Analysis of long non-coding RNA and mRNA profiles in epicardial adipose tissue of patients with atrial fibrillation

Accumulating studies have suggested that epicardial adipose tissue (EAT) play an important role in the pathogenesis of atrial fibrillation (AF), but few have characterized the underlying mechanism between their interactions. Recent evidence suggested that bioactive molecules secreted from EAT, including exosomes carrying long non-coding RNAs (lncRNAs), may modulate atrial remodeling. LncRNAs are associated with cardiovascular disorders, including AF, but their roles in EAT remain elusive. The aim of the present study was to investigate the expression profile of lncRNAs in EAT with AF. Differentially expressed lncRNAs and nearby mRNAs interaction networks were constructed. Epicardial adipose samples were collected from patients with persistent non-valvular AF (n = 6) and sinus rhythm (SR) (n = 6), and the expression of lncRNAs and mRNAs were profiled using RNA-sequencing method. A total of 46,577 transcripts, including 35,552 protein-coding pattern, corresponding to 15,404 genes in EAT, among which, 655 mRNAs (265 upregulated and 390 downregulated) and 57 lncRNAs (17 upregulated and 40 downregulated) were differentially expressed between AF and SR (P < 0.05; fold change > 1.5).
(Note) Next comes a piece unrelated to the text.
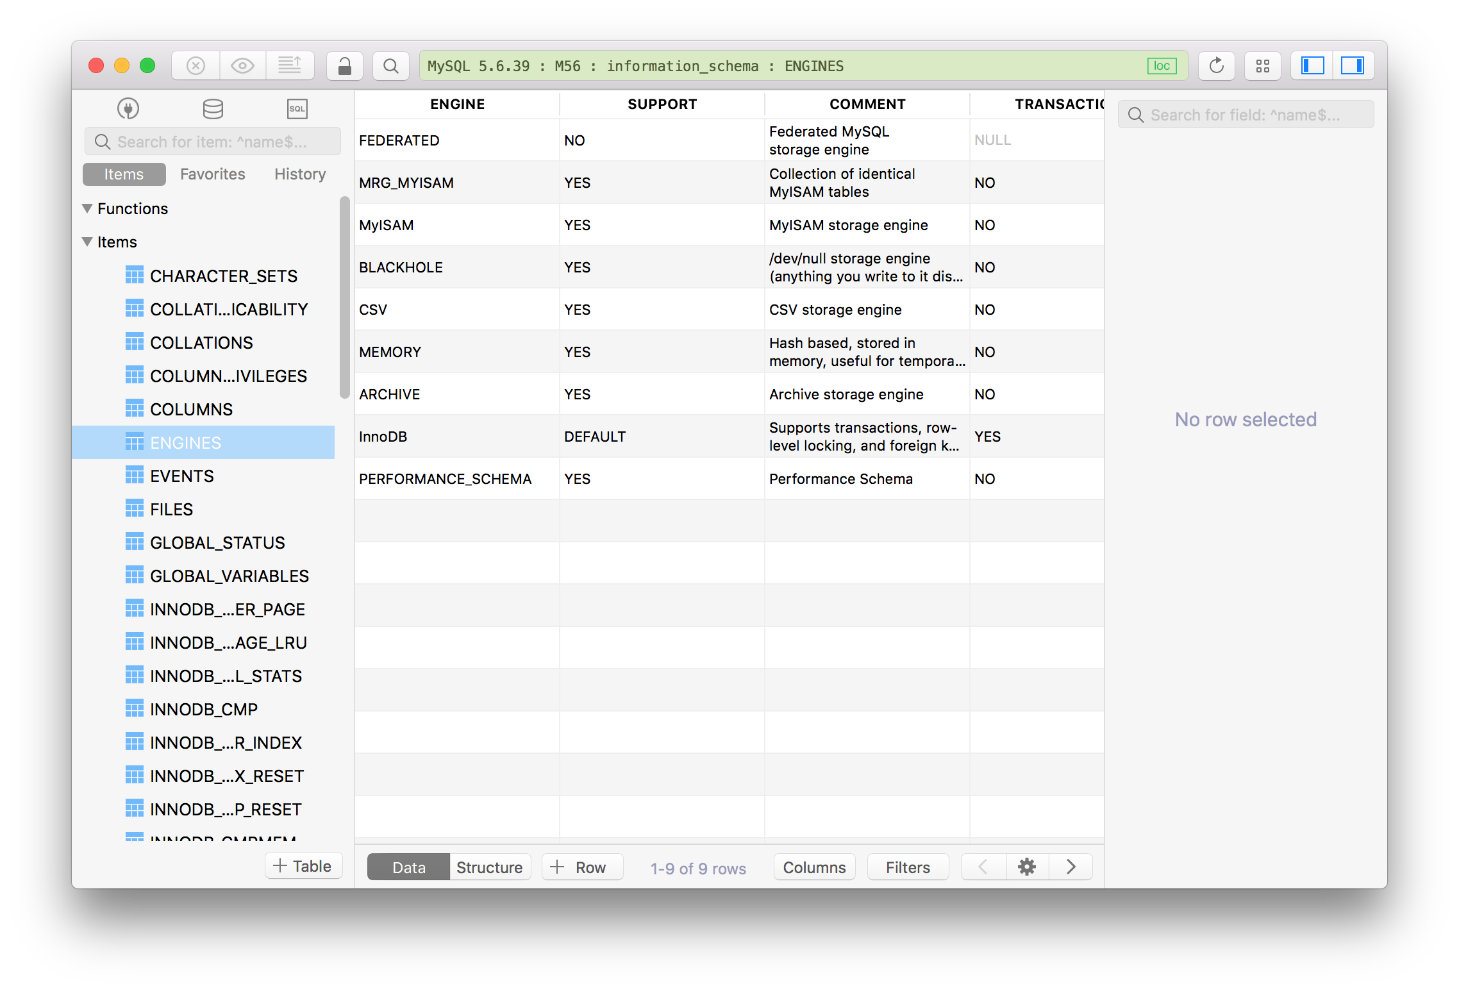Collapse the Functions tree section
1459x991 pixels.
pyautogui.click(x=88, y=208)
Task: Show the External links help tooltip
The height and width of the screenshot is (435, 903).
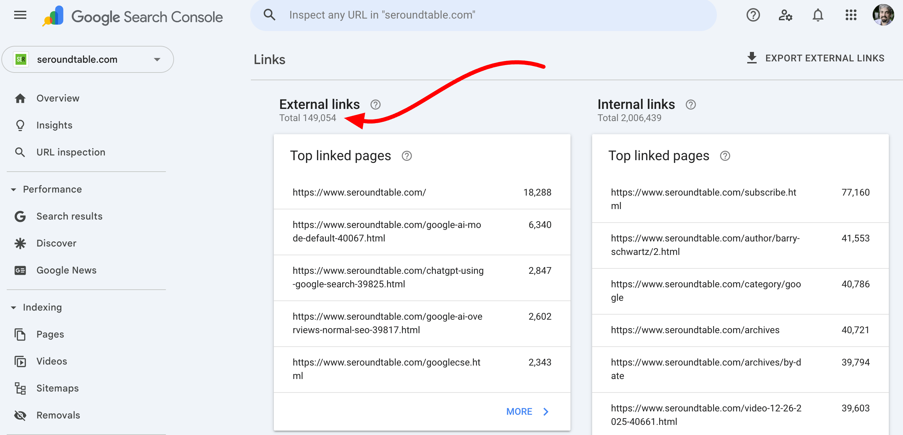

GO enrichment, KEGG pathway analysis and interaction network construction showed that these differentially expressed lncRNAs were enriched in functional categories, including metabolism and stress response, which might contribute to the pathogenesis of AF. Our study demonstrated a differentially expressed lncRNA profile in EAT with AF, and provide a novel insight into the interactions between EAT and AF.